Cryogenic Logic-In-Memory Bit-Serial Addition With Majority Gates Based On The Quantum Anomalous Hall Effect

Abstract

As CMOS technology approaches its physical limits, new alternatives are being investigated to improve computational performance and energy efficiency. Cryogenic computing offers a viable solution, enhancing computing speeds without the need for further scaling. However, the issue of the "memory wall" continues to challenge traditional von-Neumann architectures, even under cryogenic conditions. To address this, logic-in-memory Computing architectures, which enable computation within the memory unit, provide benefits by minimizing data transfer between the memory and processing units. This reduces energy consumption and cooling costs at low temperatures. In this study, we introduce CryoLiMC, a cryogenic logic-in-memory Computing framework using a non-volatile memory system based on the quantum anomalous Hall effect (QAHE). This memory system enhances energy efficiency, resilience to process variations, and scalability.
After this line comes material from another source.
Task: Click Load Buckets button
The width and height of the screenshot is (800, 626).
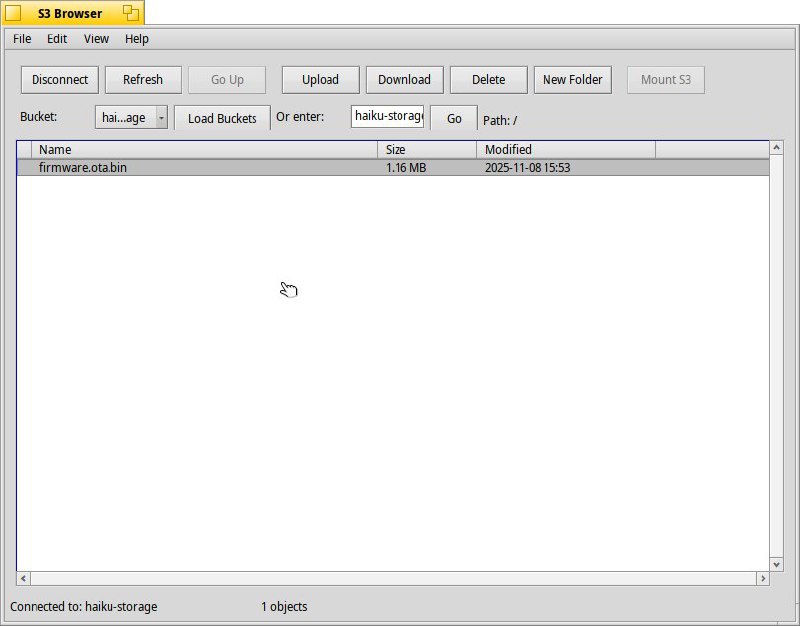Action: pyautogui.click(x=222, y=118)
With Moore's Law slowing down, alternative technologies such as memristive devices and resistance-switching memories show promise in overcoming the memory wall by enabling computation within memory arrays. Additionally, the potential of majority logic as a Boolean logic primitive for in-memory computing is explored, particularly in the context of memristive systems. The paper also examines the use of majority gates in quantum cellular automata (QCA), offering methods to simplify Boolean functions and minimize hardware requirements in QCA designs.